Fortunately, that also makes witchcraft the solution to almost everything, including, my favorite example, the apparent undoing of Hell in TVD‘s series finale. There have been spells, and attempts at spells, which have undone other afterlives, and nearly ended all vampires and whatnot and even magic itself throughout the world. Heck, the oldest and most powerful supernatural beings in the world are all made vulnerable, at any time, by magic. Witches are freaking powerful in that story.
Not so much in Supernatural, though. They can hold their own, and arrange horrific deaths for people they don’t like, and they tend towards being devious, but they also die pretty easily, and permanently.
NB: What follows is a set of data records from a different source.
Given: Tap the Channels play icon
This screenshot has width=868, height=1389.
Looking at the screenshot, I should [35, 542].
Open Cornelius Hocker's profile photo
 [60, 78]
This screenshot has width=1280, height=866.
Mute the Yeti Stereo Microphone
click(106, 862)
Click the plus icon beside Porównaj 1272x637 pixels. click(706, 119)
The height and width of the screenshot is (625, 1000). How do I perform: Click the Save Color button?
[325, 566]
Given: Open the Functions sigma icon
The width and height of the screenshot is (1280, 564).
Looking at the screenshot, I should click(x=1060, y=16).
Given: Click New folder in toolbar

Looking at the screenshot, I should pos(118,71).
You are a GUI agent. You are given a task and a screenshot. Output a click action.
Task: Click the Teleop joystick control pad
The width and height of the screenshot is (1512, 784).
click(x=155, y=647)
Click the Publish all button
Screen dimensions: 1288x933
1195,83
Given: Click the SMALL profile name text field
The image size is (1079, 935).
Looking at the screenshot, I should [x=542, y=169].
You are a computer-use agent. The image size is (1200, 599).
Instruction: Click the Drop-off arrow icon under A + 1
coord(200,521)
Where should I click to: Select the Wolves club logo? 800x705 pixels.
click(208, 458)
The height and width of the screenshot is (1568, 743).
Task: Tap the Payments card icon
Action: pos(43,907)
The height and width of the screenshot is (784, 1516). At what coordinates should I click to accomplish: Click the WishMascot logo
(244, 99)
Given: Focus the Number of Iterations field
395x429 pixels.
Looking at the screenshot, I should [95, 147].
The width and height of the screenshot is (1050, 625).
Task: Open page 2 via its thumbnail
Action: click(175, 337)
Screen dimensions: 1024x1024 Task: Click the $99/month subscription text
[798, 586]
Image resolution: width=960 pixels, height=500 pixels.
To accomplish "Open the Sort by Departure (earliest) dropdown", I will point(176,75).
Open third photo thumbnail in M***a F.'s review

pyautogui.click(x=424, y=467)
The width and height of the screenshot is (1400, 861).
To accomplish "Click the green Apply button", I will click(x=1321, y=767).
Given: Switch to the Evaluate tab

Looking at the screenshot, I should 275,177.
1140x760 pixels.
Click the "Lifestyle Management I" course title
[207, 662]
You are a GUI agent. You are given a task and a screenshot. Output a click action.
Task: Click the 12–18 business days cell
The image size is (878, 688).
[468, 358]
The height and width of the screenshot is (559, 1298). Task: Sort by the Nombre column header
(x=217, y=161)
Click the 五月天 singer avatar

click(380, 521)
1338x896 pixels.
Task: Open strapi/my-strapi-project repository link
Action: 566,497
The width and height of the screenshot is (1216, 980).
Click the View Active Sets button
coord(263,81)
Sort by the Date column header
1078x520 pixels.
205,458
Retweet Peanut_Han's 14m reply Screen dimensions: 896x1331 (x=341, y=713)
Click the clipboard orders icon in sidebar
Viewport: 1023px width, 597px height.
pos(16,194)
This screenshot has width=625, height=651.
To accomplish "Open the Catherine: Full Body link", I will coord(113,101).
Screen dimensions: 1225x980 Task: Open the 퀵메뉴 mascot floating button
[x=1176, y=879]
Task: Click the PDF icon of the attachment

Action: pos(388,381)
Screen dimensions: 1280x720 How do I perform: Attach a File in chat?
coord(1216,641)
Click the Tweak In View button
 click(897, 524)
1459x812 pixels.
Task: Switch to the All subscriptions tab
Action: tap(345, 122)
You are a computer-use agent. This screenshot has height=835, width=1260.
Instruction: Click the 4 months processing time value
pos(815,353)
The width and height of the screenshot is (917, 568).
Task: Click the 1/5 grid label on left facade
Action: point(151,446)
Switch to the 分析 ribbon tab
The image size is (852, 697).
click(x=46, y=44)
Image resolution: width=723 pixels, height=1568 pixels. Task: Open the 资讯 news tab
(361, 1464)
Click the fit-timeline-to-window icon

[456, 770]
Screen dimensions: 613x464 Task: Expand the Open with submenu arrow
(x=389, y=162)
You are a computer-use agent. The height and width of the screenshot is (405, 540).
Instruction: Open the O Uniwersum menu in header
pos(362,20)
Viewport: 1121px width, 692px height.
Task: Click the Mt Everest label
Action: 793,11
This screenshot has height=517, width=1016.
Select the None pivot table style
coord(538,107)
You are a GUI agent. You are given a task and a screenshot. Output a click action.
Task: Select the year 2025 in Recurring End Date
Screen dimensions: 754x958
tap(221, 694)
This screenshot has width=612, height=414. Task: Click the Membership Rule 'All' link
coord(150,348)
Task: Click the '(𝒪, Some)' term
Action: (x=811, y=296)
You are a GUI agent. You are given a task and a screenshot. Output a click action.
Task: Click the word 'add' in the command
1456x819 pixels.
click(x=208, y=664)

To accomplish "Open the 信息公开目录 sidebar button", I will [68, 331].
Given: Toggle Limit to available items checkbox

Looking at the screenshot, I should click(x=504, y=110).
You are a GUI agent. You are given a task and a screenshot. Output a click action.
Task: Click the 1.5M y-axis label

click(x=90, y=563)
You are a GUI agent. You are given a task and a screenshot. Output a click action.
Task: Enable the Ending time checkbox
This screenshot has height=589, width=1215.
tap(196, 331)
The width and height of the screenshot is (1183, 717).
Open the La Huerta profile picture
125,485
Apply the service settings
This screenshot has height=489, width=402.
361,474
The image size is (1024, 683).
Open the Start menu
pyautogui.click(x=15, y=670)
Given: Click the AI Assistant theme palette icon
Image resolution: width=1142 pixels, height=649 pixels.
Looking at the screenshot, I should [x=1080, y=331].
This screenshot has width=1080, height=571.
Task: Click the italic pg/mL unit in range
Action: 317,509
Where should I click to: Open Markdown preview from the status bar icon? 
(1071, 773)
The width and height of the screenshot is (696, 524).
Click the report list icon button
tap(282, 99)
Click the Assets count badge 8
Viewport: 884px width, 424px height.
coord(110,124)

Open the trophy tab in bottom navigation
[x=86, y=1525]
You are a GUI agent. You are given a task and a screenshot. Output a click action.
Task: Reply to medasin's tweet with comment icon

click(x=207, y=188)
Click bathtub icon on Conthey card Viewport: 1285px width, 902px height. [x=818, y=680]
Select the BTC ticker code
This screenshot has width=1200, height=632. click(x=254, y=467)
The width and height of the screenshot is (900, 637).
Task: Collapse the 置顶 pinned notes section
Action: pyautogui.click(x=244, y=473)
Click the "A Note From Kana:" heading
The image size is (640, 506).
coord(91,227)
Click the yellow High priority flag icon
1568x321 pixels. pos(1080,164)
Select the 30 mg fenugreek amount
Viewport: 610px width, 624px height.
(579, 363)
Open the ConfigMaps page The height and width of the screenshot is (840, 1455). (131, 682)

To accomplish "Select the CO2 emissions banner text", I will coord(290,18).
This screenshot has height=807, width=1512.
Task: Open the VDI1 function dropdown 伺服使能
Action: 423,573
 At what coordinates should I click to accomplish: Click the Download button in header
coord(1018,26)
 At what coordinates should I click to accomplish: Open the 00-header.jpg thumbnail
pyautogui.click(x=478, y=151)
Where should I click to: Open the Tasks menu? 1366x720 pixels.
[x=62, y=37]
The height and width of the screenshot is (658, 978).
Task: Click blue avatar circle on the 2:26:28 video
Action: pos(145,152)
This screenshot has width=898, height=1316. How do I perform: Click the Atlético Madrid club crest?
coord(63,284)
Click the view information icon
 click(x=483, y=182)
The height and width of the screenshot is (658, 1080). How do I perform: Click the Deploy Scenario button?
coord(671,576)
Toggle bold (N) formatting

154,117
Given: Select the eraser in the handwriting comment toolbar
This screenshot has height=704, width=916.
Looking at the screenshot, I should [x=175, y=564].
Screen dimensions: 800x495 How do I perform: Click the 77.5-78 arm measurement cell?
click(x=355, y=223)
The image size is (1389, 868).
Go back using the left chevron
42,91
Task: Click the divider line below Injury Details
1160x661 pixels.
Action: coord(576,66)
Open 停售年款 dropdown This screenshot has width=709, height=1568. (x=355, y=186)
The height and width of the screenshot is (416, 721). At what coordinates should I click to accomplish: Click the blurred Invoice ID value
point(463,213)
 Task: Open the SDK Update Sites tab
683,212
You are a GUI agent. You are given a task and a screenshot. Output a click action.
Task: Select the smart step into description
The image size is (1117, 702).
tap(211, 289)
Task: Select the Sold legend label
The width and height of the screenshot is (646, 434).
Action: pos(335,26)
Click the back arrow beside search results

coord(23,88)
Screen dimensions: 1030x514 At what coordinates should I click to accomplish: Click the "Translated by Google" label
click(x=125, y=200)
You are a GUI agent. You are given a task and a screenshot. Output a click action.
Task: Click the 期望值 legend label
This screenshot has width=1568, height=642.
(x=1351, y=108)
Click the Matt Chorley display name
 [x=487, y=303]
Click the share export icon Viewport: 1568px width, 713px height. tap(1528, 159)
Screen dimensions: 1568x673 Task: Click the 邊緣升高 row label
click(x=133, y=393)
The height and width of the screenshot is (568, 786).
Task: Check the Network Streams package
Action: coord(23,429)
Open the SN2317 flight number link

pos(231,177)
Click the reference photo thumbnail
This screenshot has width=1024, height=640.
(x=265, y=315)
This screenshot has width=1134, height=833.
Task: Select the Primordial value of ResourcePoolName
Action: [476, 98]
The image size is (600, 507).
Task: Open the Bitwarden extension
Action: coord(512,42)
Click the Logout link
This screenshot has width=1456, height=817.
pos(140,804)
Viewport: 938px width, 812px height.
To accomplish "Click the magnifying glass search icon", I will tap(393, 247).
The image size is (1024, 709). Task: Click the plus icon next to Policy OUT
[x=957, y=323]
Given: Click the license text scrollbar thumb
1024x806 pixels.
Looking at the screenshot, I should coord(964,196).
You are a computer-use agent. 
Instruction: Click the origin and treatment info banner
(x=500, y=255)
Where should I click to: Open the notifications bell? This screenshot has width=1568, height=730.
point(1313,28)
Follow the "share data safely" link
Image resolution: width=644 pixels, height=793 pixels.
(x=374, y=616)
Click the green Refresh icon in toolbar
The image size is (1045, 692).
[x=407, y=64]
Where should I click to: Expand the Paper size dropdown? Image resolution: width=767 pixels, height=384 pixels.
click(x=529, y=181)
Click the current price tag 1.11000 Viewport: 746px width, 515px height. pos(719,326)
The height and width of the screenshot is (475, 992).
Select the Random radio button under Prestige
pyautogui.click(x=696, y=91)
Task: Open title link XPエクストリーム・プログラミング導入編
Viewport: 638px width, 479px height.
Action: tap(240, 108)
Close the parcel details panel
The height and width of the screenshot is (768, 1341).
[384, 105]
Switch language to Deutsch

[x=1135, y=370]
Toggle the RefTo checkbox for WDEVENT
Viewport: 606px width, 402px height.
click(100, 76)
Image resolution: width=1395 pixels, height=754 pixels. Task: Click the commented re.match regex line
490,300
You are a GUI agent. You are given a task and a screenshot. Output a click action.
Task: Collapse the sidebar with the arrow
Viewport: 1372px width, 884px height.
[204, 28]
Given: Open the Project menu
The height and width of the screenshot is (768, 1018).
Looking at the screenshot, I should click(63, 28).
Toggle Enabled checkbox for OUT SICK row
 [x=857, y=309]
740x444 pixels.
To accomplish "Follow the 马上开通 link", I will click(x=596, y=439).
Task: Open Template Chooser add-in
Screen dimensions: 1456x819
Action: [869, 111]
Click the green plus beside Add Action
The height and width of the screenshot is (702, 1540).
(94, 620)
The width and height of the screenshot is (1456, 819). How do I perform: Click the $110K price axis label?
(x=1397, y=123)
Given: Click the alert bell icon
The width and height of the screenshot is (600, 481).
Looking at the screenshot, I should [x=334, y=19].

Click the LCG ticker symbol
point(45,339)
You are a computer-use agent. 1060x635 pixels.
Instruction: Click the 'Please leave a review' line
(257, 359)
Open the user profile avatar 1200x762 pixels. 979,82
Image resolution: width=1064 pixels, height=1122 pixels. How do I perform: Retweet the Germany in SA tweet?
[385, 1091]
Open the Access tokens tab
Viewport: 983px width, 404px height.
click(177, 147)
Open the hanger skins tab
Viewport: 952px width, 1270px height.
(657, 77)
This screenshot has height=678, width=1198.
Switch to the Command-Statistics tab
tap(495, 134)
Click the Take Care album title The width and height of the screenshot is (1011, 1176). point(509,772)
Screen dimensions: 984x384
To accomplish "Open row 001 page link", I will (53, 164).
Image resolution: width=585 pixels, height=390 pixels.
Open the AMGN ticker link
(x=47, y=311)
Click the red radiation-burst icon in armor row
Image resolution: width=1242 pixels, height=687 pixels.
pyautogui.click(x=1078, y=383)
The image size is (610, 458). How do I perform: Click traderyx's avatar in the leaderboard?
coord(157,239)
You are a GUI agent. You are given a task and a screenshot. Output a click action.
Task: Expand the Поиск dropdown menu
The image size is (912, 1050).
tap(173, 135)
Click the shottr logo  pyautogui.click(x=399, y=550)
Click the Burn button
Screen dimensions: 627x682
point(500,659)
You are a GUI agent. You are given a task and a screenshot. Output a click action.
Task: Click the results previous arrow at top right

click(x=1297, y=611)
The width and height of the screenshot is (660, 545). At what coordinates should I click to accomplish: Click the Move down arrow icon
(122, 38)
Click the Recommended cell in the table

And I don’t recall much in the way of witches in Monster Hunters, though various figures are able to use magic in various ways, often unique to them. Which, I suppose, just makes one’s status as a witch a bit less formal than it is in other urban fantasies.
Vampires are dead people who eat you.
Werewolves are people with a dangerous beast lurking within.
And witches are scary as all Hell, partially because they are capable of making or unmaking Hell itself.